→ **Exercise details**:
This exercise calls for every record to be returned exactly, with pictures removed.

→ **Information supplied**:
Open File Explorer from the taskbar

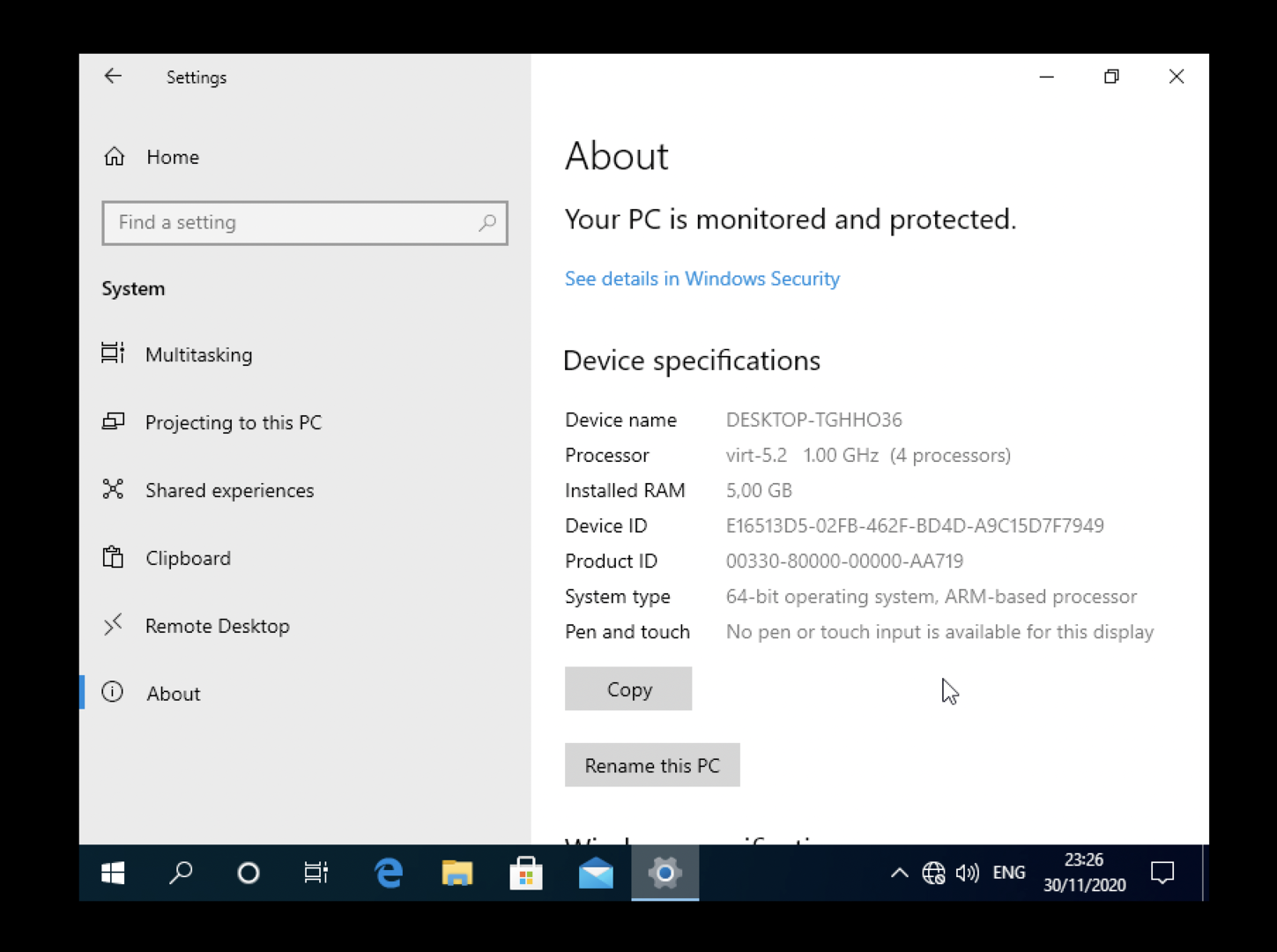[x=457, y=873]
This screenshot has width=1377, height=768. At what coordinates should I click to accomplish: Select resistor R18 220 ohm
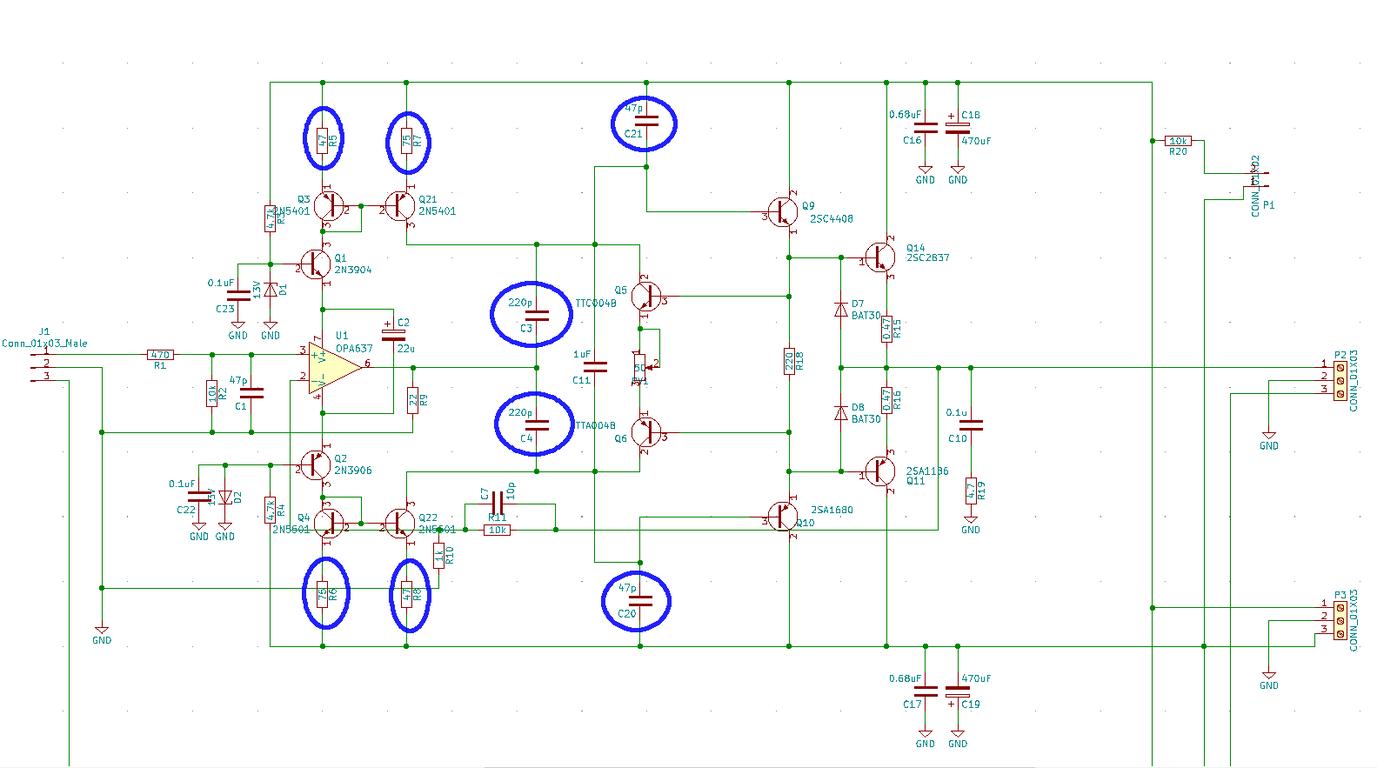point(789,362)
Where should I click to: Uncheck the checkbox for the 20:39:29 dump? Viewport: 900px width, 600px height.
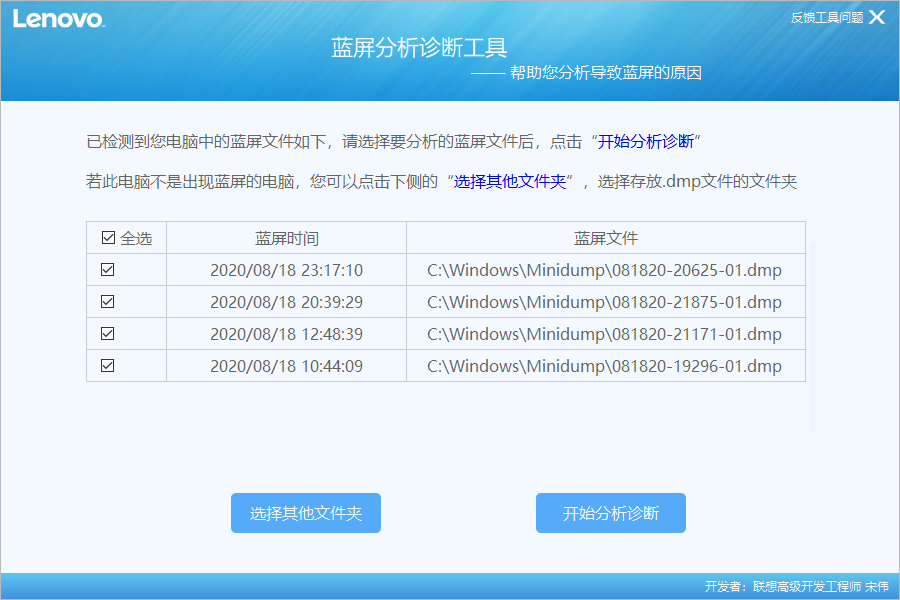[108, 302]
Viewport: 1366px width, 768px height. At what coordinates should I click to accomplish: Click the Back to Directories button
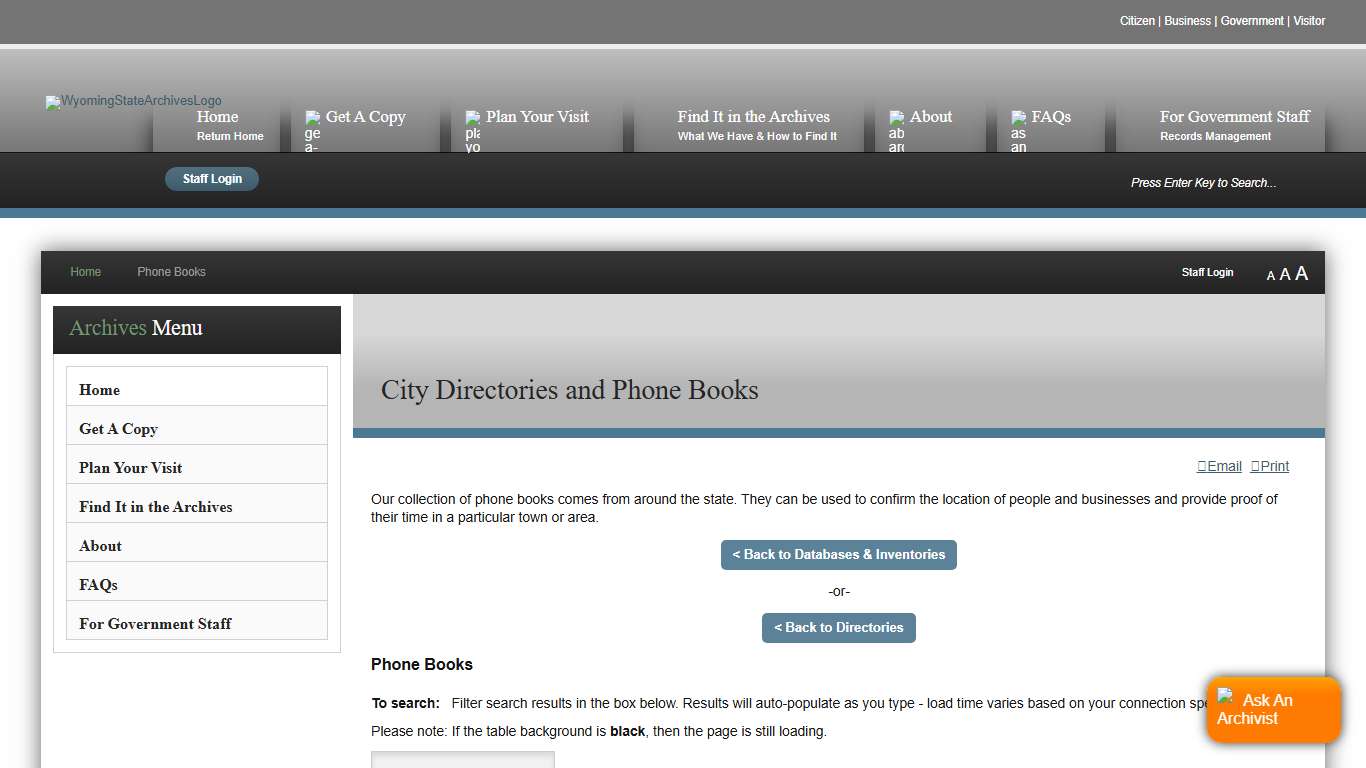click(838, 628)
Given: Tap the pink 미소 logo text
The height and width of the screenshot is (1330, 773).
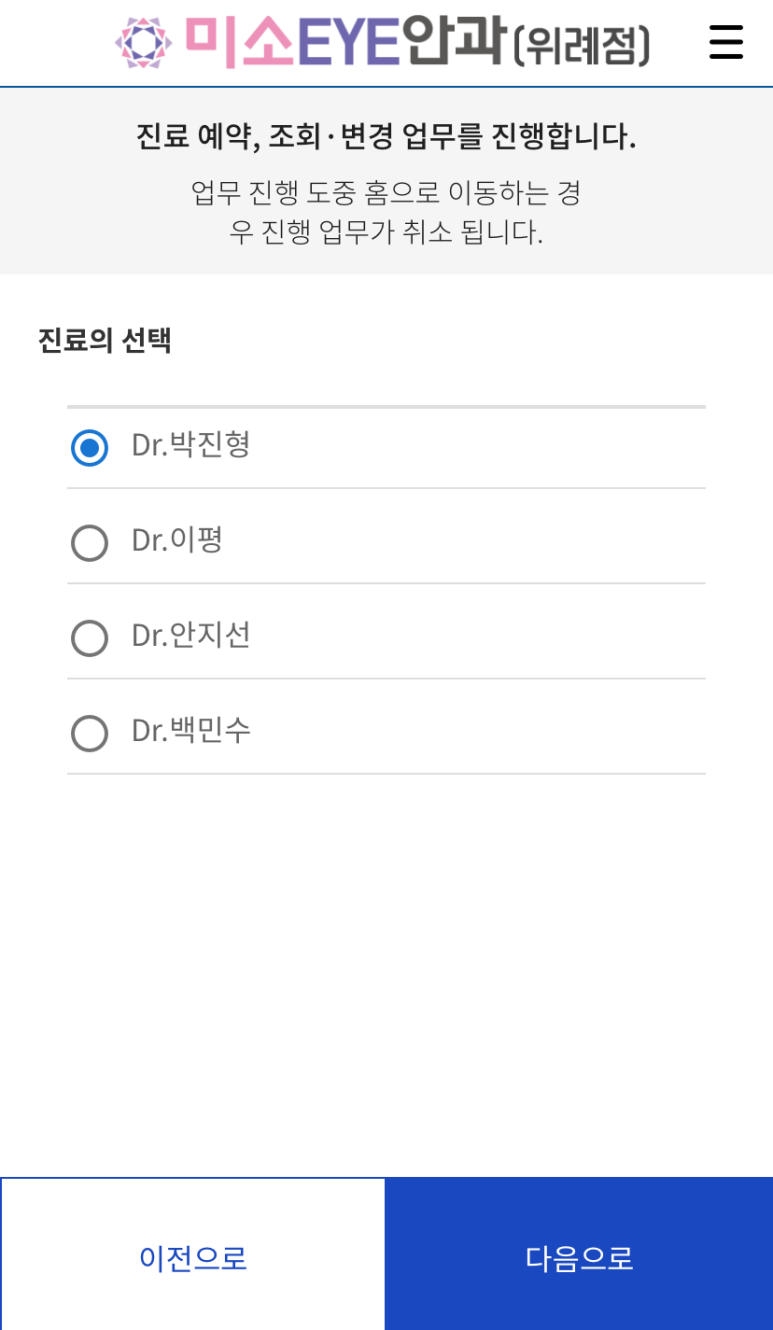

→ **Solution to the problem**:
Open File Explorer from the taskbar

[x=457, y=873]
This screenshot has width=1377, height=768. At what coordinates should I click to accomplish: Select resistor R18 220 ohm
point(789,362)
Where should I click to: Uncheck the checkbox for the 20:39:29 dump? Viewport: 900px width, 600px height.
[108, 302]
Viewport: 1366px width, 768px height. At what coordinates should I click to accomplish: Click the Back to Directories button
click(838, 628)
Given: Tap the pink 미소 logo text
The height and width of the screenshot is (1330, 773).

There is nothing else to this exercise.